I’ve heard that part of the ceremony of Pope-making involves touching of the testicles.
If this is true, how and why did this curious custom come about?

Guy Lambert
Oxford, UK

photo by CAMERA PRESS [image, unknown] The Roman Church, according to legend, stipulated that anyone elected Pope should prove that his genitalia were intact. To this end a special chair was fashioned that had a horseshoe-shaped seat. The Pope to be would sit on the seat and the cardinals would pass by, checking the papal procession and proclaiming: ‘testiculos habet et bene pendentes’. A loose translation being: ‘testicles he has and well-hung ones’.

It is unclear when the custom first begun. The reason for its initiation is that according to the Law of Moses eunuchs could not enter into the sanctuary. Leviticus considered castrated animals and humans as unworthy of the sacrifice, both in a literal and a religious sense.

Richard Riddle
New Barnet, UK

[image, unknown] This information from The First Sex by Elizabeth Gould Davis (Penguin 1971) provides an answer:

‘Joan, a handsome young English girl made her way to Athens disguised as a monk... armed with a degree in philosophy, she came to Rome where Pope Leo IV made her a cardinal. Upon Leo’s death in 853 Joan was elected Pope by her fellow cardinals.

The Catholic Encyclopaedia goes on to say, “she served as Pope for two years, four months and eight days, when she was discovered to be a woman and stoned to death (she gave birth during a papal procession)”...

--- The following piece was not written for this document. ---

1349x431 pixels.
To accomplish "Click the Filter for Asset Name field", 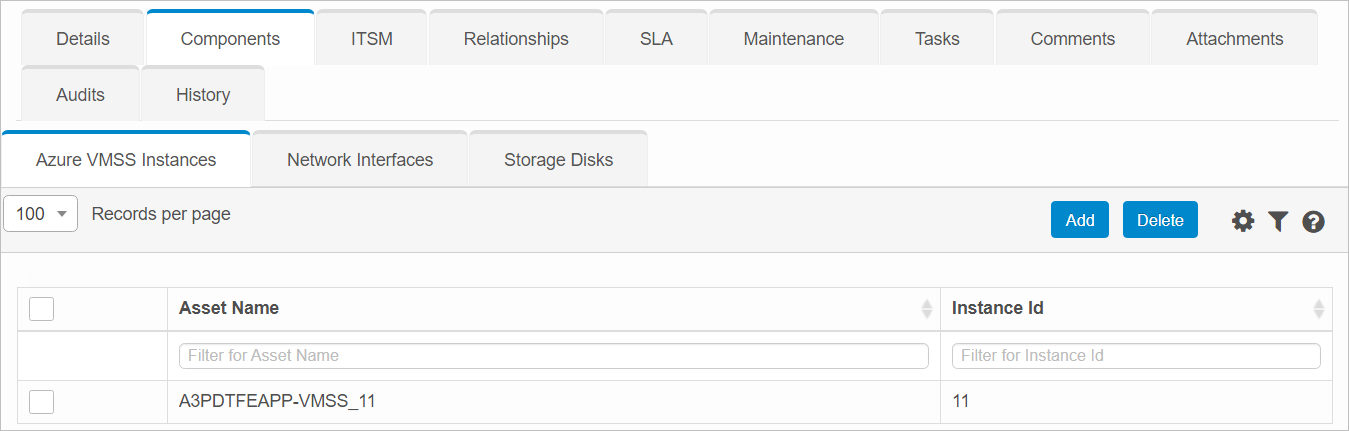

‘The name “John VIII, a woman from England” graced the papal list from 855 to 1601 ...(when she was)... officially declared mythical... Pope John (872-882) who is now numbered VIII was for seven centuries listed as John IX.

‘From the time of Pope Joan, all candidates for the papacy for 700 years had to undergo a physical examination to prove their sex... (this) examination went into effect in 855... Benedict was the first of the popes to submit to the test.’

Cabby Laffy
London, UK

[image, unknown] See Leviticus 21:16-21. Guys with crushed testicles are not good enough for God, who is not – as women already know – an equal opportunity employer.

I presume the priests do the checking to ensure that a woman in drag is not trying to sneak into the job, because a dick and nuts are essential to the holy job of being Pope and female genitalia are just not good enough.

Greg Erwin
Quebec, Canada

Awaiting your answers...

Has anyone heard of a vegetarian famine relief organization called VEGFAM?
If so what is their address and/or phone number?

Catherine Cawood
Bristol, UK

What are the origins and meaning of the expression ‘ethnic cleansing’? Who first used it?

Kathleen Jones
Bishops Castle, UK

I’ve recently discovered loo roll made from cotton which is so soft I find it difficult to believe that I can use it with a clear conscience.Can anyone advise me whether it’s likely to have been produced in circumstances that are environmentally friendly and politically correct?

Jenny Viseck
London, UK

If you have any questions or answers please send them to Curiosities,
New Internationalist, 55 Rectory Road, Oxford OX4 1BW, UK,
or to your local NI office (click here for addresses).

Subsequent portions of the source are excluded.